Tuesday, March 4, 2008

Why?

Why do I do this to myself?

I'm flipping channels between some stupid cop show and the new show, De.liv.er Me on some health channel. The doctors, three women, were just talking about how hard it is to deliver the news that a patient is losing her baby and getting teary about it. Where were these doctors when i was losing mine? It was the nurses who were really sensitive, not really the doctors. Is it wrong for me to be mad that they're showing how hard it is for the doctors to give this news? What about the patients? What about showing them with the patients maybe supporting them? Not very good tv, I would think.

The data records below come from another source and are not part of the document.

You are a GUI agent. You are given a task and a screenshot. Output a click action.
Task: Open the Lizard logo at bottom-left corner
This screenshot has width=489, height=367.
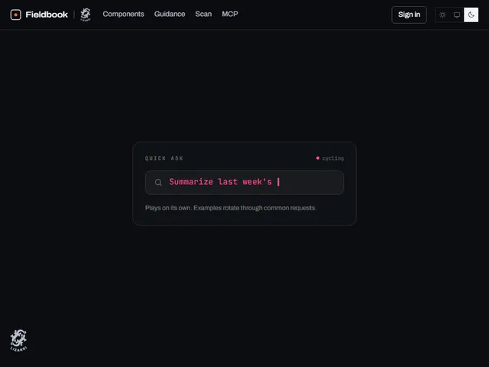coord(18,340)
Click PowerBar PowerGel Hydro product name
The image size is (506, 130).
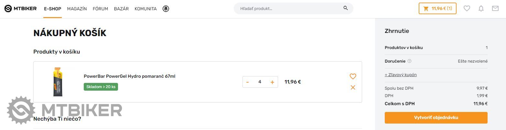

They have some woman having a c-section because of pre.eclampsia, saying her baby is very premature, would be very tiny at 32 weeks. Ha. No, I know this is very premature and that many babies born at that point don't make it. I do. I just think about how the neonatologist at the hospital told me we would be in good shape if I could get to 28 weeks, that is, if Jacob's lungs would develop in almost no fluid and he wasn't very physically handicapped from having no room/fluid to practice moving in.

I know how hard it is to have a pregnancy loss -- I've had them both very early and halfway through. I don't know how hard it is to lose a baby at 8 or 10 or 12 weeks. I don't know what it's like to have a baby in the nicu because the baby is 4 or 8 weeks premature. (One of my nieces was 4 weeks early because my SIL was developing pre-e. and though they were far away, it was clearly very difficult, very scary. They are both okay now.) Is it horrible that event hough I know it's so painful for them, that I think, "oh please, that's not so bad"? "At least your baby is mostly healthy and alive"? There are other horrible things I can't even articulate. God, I'm a terrible person.

Got home about an hour ago from two hours with my husband and the grief counselor, J, at the local hospital for "support group," which wound up being just the three of us. She is wonderful, and tells us we're doing great for where we are. Very nice to hear, but I don't know if I entirely believe it.

3 comments:

c. said...

I torture myself, too, but my tool of choice is usually Brin.ging Hom.e Bab.y on T.LC.

And I'd tell you that you're not terrible...but you'd likely not believe me. I'll say it anyway though: You're not terrible. You're simply human.

CLC said...

I have been known to torture myself too. It's sick, but sometimes I just can't help myself.

Like how your therapist gave you a "progress report". My husband always asks me what the therapist said in regard to "where I am". I always laugh at him, and remind him you don't get good grades in grieving. I think he would love your therapist.

Antigone said...

I've had some women try to relate to me. They tell me about their miscarriage at 5 weeks and then about their three healthy children. "Don't worry, you'll be like me." Umm...no. I'm not and never will be. Thanks for trying though.